Shift To The Left, Shift To The Right

One of the things I love about social networking sites like Facebook is the ability to reconnect with people I knew when I was growing up. It's very cool to find out someone you hung out with in high school still remembers you and wants to know what you've been up to.

I've noticed an interesting trend, though, while finding my old friends. A lot of them have become a lot more conservative socially and politically over the years. This, in and of itself, isn't necessarily a surprise considering where I grew up and the crowd I used to run with. We were all pretty much good kids...didn't party, didn't do drugs and were pretty insulated from the evils of society by our parents and Sunday School teachers.

Of course, things change when you get out into the real world. You learn that everyone wasn't raised in the suburbs with a white picket fence and a loving Mom & Dad.
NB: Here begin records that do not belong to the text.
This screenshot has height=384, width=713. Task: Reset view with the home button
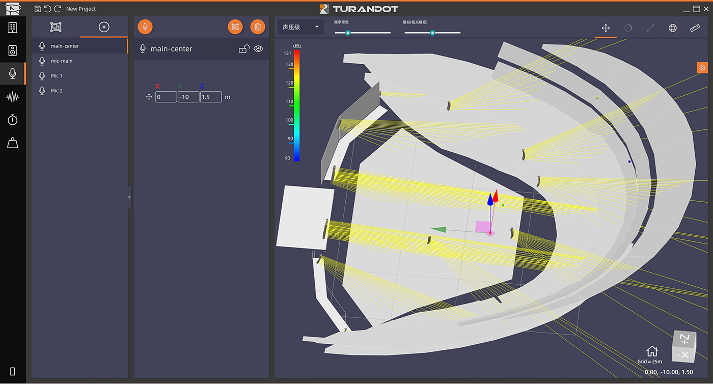click(x=652, y=351)
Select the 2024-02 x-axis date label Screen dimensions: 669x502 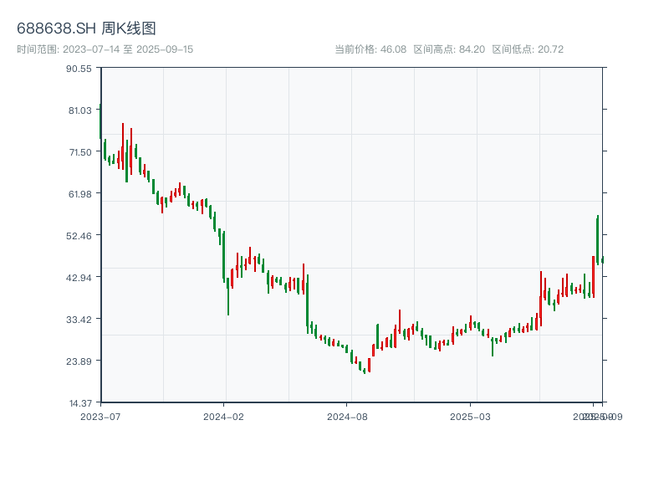tap(224, 416)
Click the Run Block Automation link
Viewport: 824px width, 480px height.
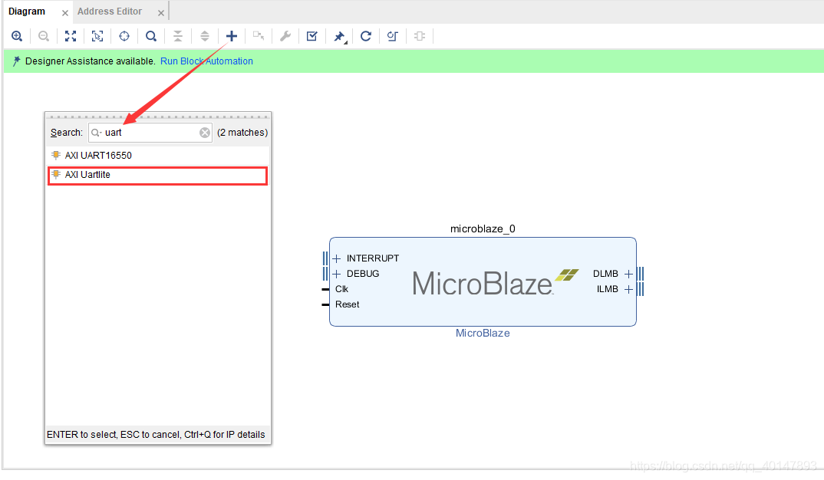pyautogui.click(x=206, y=61)
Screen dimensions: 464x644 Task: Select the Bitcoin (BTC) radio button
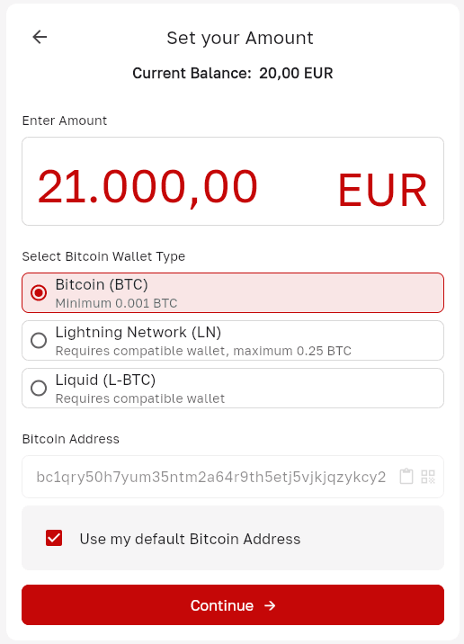[39, 293]
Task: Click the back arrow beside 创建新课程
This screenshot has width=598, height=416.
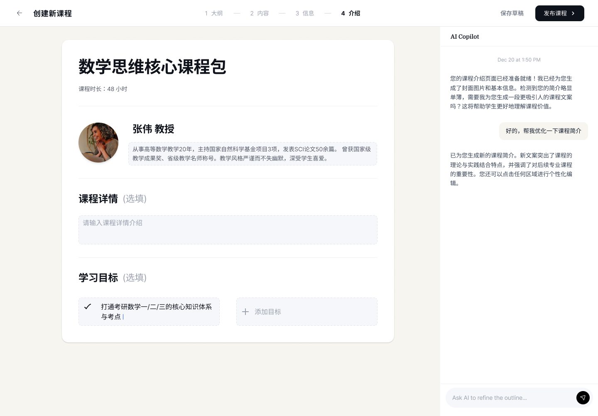Action: point(19,13)
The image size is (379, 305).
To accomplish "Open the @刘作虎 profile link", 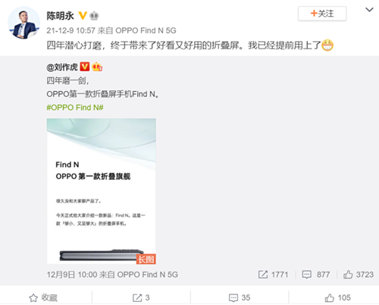I will pyautogui.click(x=62, y=68).
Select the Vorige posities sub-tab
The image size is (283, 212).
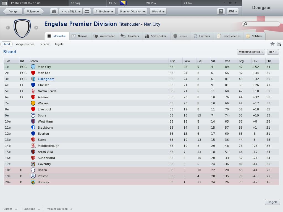tap(25, 44)
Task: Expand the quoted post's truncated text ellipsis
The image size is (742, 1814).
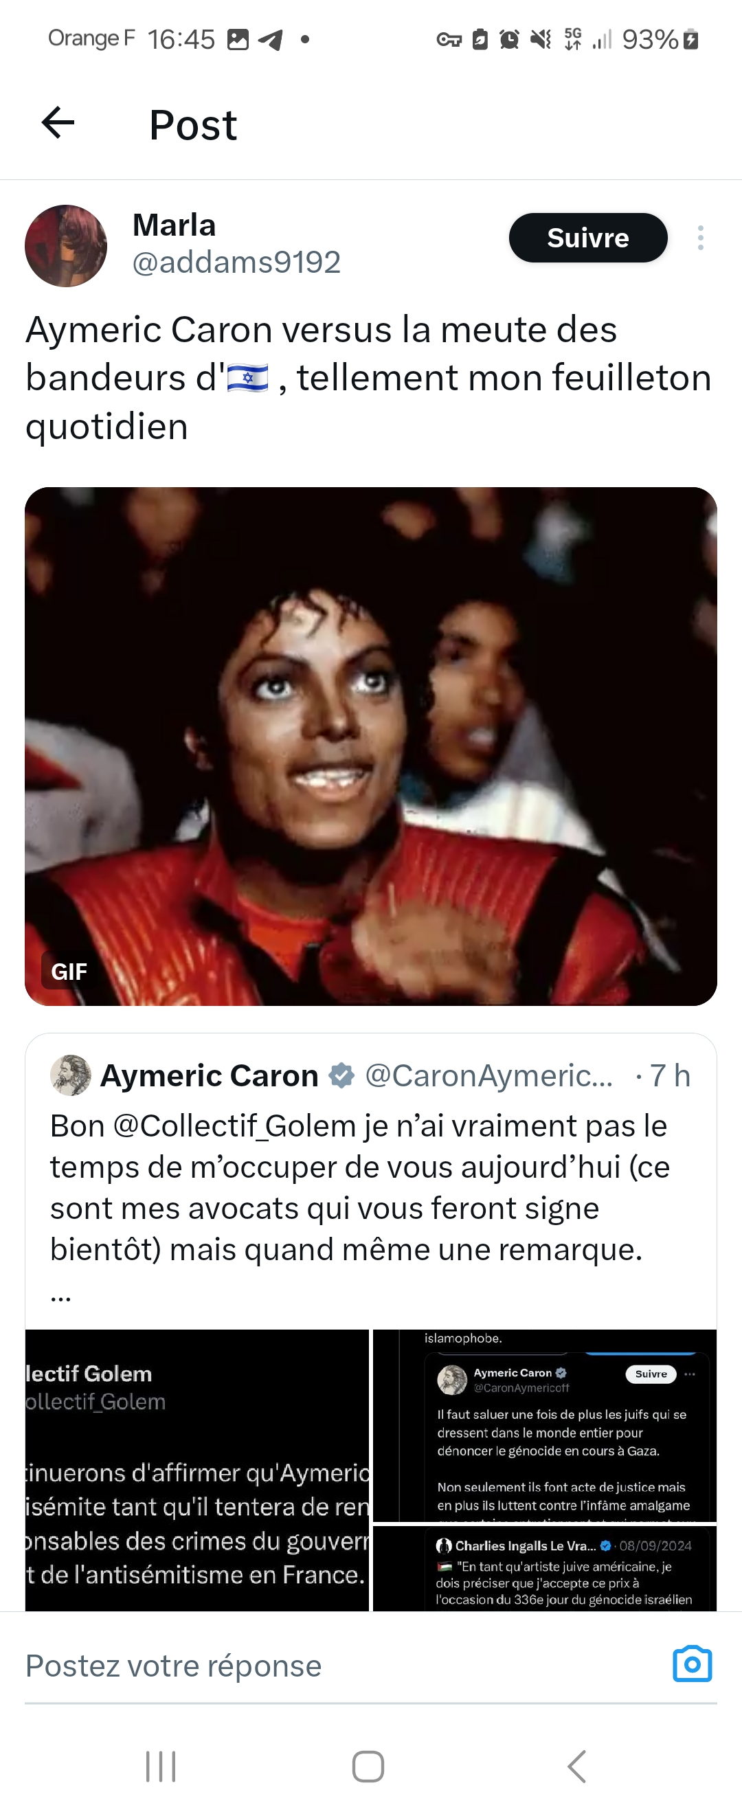Action: point(61,1296)
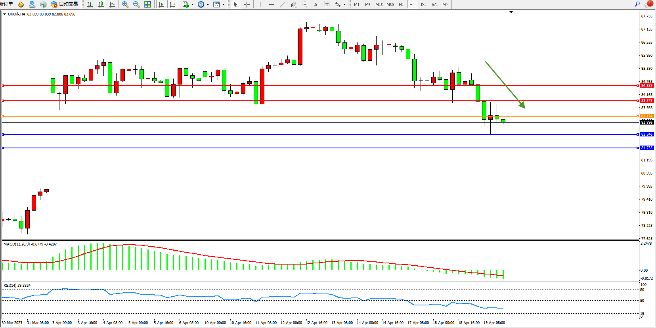
Task: Expand the chart templates dropdown arrow
Action: click(223, 4)
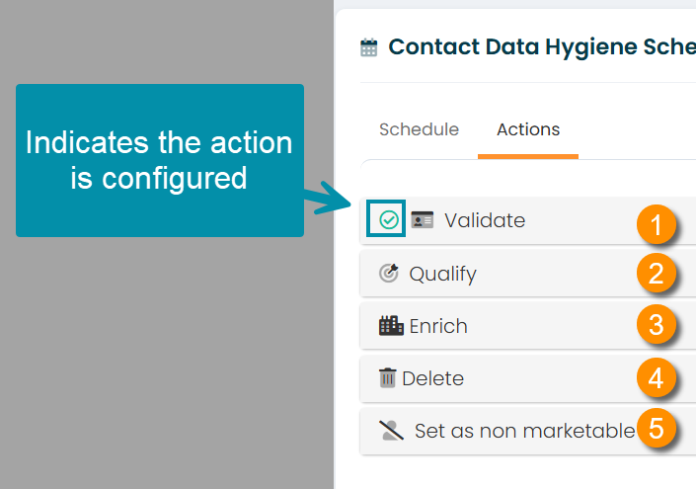696x489 pixels.
Task: Click the trash can icon for Delete
Action: click(387, 378)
You learn that not everyone was at church every time the doors opened. You learn that not all good people are good all the time, just like not all bad people are bad all the time. You learn about life.

Somewhere between graduating high school and turning 30, you become the person you're going to be. After that, your opinions and perception of the world are shaped by your circumstances. How you see things depends a lot on if you're married, if you have kids, if you have a job that pays the bills or if you're barely making it. People who once railed against the system and corporate America decide that eating and sleeping indoors is a pretty good thing and kids who saw the world strictly in black and white discover sometimes there are shades of gray.

I thought about all of this as I read over the profiles of my old friends. Then I realized that I was making radical assumptions about people I really care about based on a bunch of 1s and 0s on the Interwebs. People are complicated, messy and inconsistent...exactly like life. The anonymity of the web robs us of real, human interaction and personal contact.

Just because someone wants to elect John McCain or Barack Obama doesn't define them as a person...it's merely a small part of who they are. To badly paraphrase Walt Whitman "We are large...we contain multitudes."

2 comments:

kkeenan said...

I totally agree - it's a bad idea to judge people based on their "MyFace" profiles, as you would say :)
However, I think you brought up another good point about social networking without directly mentioning it - the ease with which you can now stalk your old friends. I'd like to see a blog entry about that!

Chris Ayers said...

I believe I addressed your cyberstalking request in today's blog. If you'd like me to elucidate further, just let me know!